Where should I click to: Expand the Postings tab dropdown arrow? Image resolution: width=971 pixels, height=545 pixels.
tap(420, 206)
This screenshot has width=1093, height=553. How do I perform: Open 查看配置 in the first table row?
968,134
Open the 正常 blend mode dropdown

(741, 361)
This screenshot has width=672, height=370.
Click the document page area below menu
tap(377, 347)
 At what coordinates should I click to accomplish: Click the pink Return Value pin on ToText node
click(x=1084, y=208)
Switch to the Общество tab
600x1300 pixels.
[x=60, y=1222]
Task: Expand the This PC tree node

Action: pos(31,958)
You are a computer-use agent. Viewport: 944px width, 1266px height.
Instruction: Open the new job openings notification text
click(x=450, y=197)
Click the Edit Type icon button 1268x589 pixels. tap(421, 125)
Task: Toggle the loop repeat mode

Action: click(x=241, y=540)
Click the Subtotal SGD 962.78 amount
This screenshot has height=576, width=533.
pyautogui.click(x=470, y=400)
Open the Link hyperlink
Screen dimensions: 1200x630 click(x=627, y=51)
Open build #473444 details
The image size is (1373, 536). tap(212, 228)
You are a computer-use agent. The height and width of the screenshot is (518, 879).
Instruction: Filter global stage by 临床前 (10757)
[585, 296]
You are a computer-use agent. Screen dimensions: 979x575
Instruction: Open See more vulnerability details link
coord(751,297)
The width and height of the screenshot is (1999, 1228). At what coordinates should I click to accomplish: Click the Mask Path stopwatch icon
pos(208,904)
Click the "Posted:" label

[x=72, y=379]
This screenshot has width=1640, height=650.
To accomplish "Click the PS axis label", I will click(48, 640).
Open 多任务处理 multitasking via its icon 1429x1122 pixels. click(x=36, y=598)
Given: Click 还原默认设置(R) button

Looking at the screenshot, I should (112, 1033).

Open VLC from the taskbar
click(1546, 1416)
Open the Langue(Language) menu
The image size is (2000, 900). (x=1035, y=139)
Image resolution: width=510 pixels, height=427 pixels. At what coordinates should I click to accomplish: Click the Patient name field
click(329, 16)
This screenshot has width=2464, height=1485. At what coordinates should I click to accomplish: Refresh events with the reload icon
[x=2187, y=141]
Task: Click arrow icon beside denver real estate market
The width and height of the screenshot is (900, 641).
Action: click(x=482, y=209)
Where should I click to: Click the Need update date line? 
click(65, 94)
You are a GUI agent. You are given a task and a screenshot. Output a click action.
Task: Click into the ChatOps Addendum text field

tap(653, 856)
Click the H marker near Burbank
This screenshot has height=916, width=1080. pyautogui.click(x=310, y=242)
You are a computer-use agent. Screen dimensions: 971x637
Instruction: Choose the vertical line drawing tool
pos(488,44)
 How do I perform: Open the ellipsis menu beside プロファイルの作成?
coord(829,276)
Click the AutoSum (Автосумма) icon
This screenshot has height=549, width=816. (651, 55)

^^^^

* [Directive]:
Add 81 to every click coordinate in the answers, and write out again the part of the records that opens with the line containing "You are a computer-use agent. Viewport: 944px" and closes with the line containing "pyautogui.click(x=470, y=400)", requests included. Give only those lines.

* [Answer to this problem]:
You are a computer-use agent. Viewport: 944px width, 1266px height.
Instruction: Open the new job openings notification text
click(x=531, y=278)
Click the Edit Type icon button 1268x589 pixels. tap(502, 206)
Task: Toggle the loop repeat mode

Action: click(x=322, y=621)
Click the Subtotal SGD 962.78 amount
This screenshot has height=576, width=533.
pyautogui.click(x=551, y=481)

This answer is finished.